> _TASK_: Reproduce verbatim the lines between the one holding "You are a computer-use" and the one holding "coord(187,75)", inclusive, omitting the pictures.

> _DATA FOR THIS TASK_:
******************************

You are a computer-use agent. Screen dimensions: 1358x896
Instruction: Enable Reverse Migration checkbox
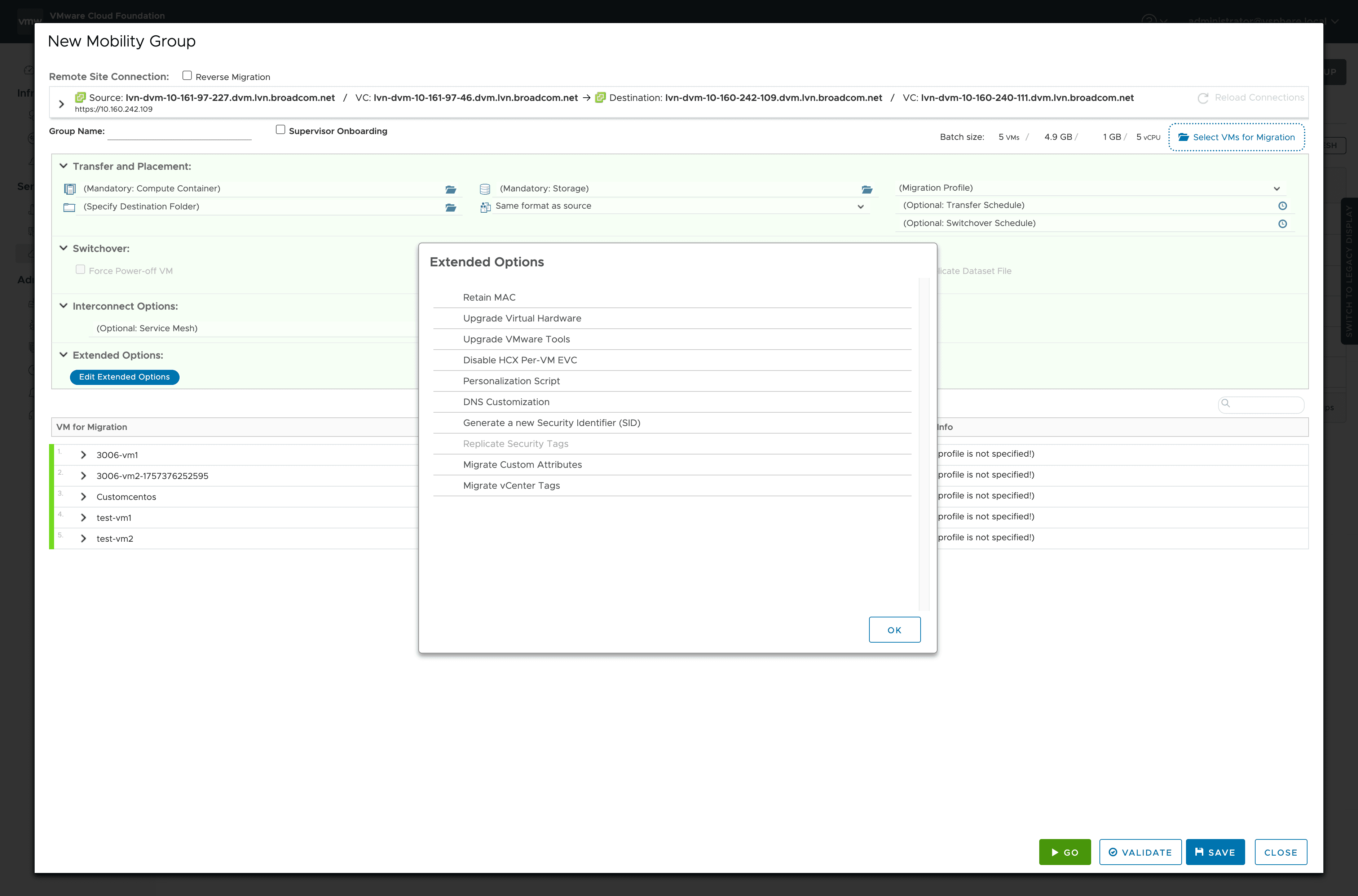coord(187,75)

******************************

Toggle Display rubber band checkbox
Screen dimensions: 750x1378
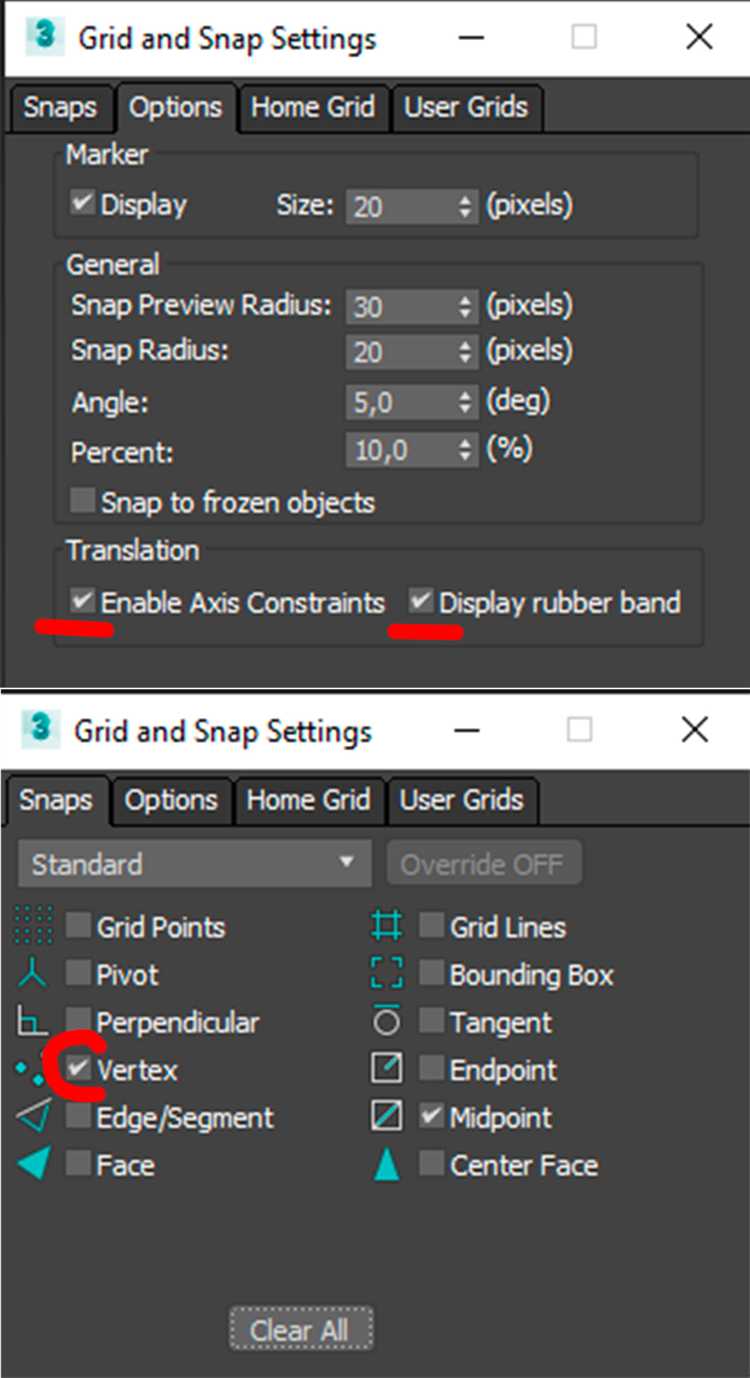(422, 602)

******************************

> _RESPONSE FOR THIS EXERCISE_:
You are a computer-use agent. Screen dimensions: 1358x896
Instruction: Enable Reverse Migration checkbox
coord(187,75)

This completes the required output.